> TASK PROMPT: Output the data verbatim, with nothing added or dropped.

═════ SOURCE DATA ═════

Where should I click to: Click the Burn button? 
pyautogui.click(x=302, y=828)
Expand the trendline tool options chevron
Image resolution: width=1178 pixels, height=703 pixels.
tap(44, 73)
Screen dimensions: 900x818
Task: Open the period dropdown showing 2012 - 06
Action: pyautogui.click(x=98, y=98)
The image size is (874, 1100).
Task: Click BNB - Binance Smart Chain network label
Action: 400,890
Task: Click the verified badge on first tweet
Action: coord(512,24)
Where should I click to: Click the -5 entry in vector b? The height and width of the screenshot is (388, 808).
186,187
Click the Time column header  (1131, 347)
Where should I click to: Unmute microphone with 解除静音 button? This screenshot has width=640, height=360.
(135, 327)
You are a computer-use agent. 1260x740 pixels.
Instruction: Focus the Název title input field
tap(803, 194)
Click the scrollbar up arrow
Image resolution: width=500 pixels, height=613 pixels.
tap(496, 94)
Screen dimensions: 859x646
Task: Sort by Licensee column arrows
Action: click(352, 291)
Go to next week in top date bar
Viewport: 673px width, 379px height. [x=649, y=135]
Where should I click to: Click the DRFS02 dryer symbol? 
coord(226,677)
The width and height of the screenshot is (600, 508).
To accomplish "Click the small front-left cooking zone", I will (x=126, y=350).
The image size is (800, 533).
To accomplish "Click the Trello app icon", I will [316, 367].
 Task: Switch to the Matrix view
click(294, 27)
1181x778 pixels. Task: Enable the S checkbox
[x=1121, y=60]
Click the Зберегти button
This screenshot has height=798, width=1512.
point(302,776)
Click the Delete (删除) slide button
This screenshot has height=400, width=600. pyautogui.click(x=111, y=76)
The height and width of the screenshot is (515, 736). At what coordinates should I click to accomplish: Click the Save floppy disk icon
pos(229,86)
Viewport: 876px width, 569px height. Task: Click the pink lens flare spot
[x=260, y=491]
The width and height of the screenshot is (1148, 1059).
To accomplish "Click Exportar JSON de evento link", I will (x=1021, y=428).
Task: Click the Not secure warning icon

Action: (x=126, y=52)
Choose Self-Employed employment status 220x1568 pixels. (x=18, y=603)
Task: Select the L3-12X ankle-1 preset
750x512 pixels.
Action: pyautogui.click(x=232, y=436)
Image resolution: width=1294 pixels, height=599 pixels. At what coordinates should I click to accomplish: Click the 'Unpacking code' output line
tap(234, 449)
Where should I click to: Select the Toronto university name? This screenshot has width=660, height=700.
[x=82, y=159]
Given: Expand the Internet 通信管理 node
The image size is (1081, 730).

═════

> RESPONSE BELOW:
Where should I click to: Click the Burn button? 
pyautogui.click(x=302, y=828)
Expand the trendline tool options chevron
Image resolution: width=1178 pixels, height=703 pixels.
tap(44, 73)
Screen dimensions: 900x818
Task: Open the period dropdown showing 2012 - 06
Action: pyautogui.click(x=98, y=98)
The image size is (874, 1100).
Task: Click BNB - Binance Smart Chain network label
Action: 400,890
Task: Click the verified badge on first tweet
Action: coord(512,24)
Where should I click to: Click the -5 entry in vector b? The height and width of the screenshot is (388, 808).
186,187
Click the Time column header  (1131, 347)
Where should I click to: Unmute microphone with 解除静音 button? This screenshot has width=640, height=360.
(135, 327)
You are a computer-use agent. 1260x740 pixels.
Instruction: Focus the Název title input field
tap(803, 194)
Click the scrollbar up arrow
Image resolution: width=500 pixels, height=613 pixels.
tap(496, 94)
Screen dimensions: 859x646
Task: Sort by Licensee column arrows
Action: click(352, 291)
Go to next week in top date bar
Viewport: 673px width, 379px height. [x=649, y=135]
Where should I click to: Click the DRFS02 dryer symbol? 
coord(226,677)
The width and height of the screenshot is (600, 508).
To accomplish "Click the small front-left cooking zone", I will (x=126, y=350).
The image size is (800, 533).
To accomplish "Click the Trello app icon", I will [316, 367].
 Task: Switch to the Matrix view
click(294, 27)
1181x778 pixels. Task: Enable the S checkbox
[x=1121, y=60]
Click the Зберегти button
This screenshot has height=798, width=1512.
point(302,776)
Click the Delete (删除) slide button
This screenshot has height=400, width=600. pyautogui.click(x=111, y=76)
The height and width of the screenshot is (515, 736). At what coordinates should I click to accomplish: Click the Save floppy disk icon
pos(229,86)
Viewport: 876px width, 569px height. Task: Click the pink lens flare spot
[x=260, y=491]
The width and height of the screenshot is (1148, 1059).
To accomplish "Click Exportar JSON de evento link", I will (x=1021, y=428).
Task: Click the Not secure warning icon

Action: (x=126, y=52)
Choose Self-Employed employment status 220x1568 pixels. (x=18, y=603)
Task: Select the L3-12X ankle-1 preset
750x512 pixels.
Action: pyautogui.click(x=232, y=436)
Image resolution: width=1294 pixels, height=599 pixels. At what coordinates should I click to accomplish: Click the 'Unpacking code' output line
tap(234, 449)
Where should I click to: Select the Toronto university name? This screenshot has width=660, height=700.
[x=82, y=159]
Given: Expand the Internet 通信管理 node
The image size is (1081, 730).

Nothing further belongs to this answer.